Rows of pointing data:
::::::

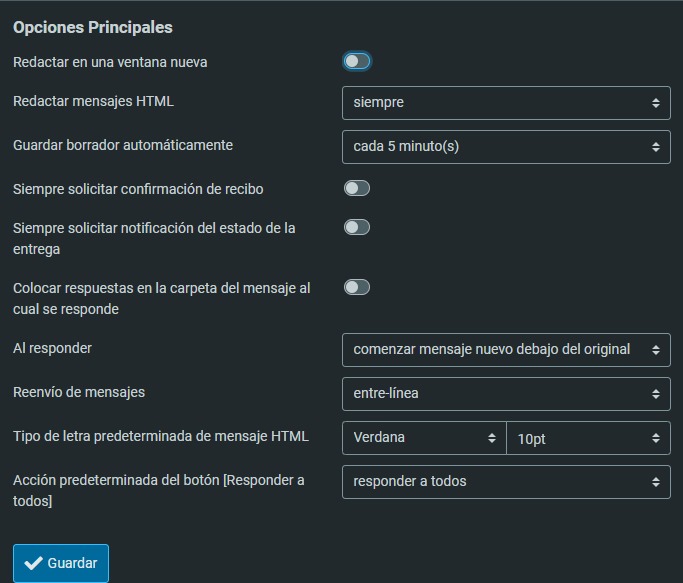Screen dimensions: 683x583
Task: Open the Verdana font family dropdown
Action: pos(424,437)
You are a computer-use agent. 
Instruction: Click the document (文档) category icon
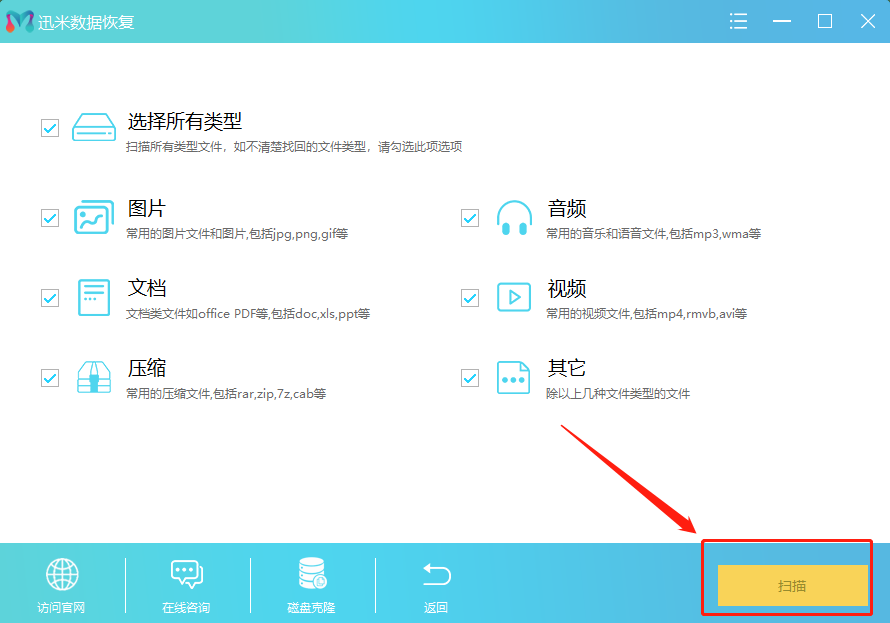94,297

::::::

Exercise
Copy out every one of the lines above without changing a character, but omit the pictures.

Solved exercise
Screen dimensions: 683x583
Task: Open the Verdana font family dropdown
Action: pos(424,437)
You are a computer-use agent. 
Instruction: Click the document (文档) category icon
94,297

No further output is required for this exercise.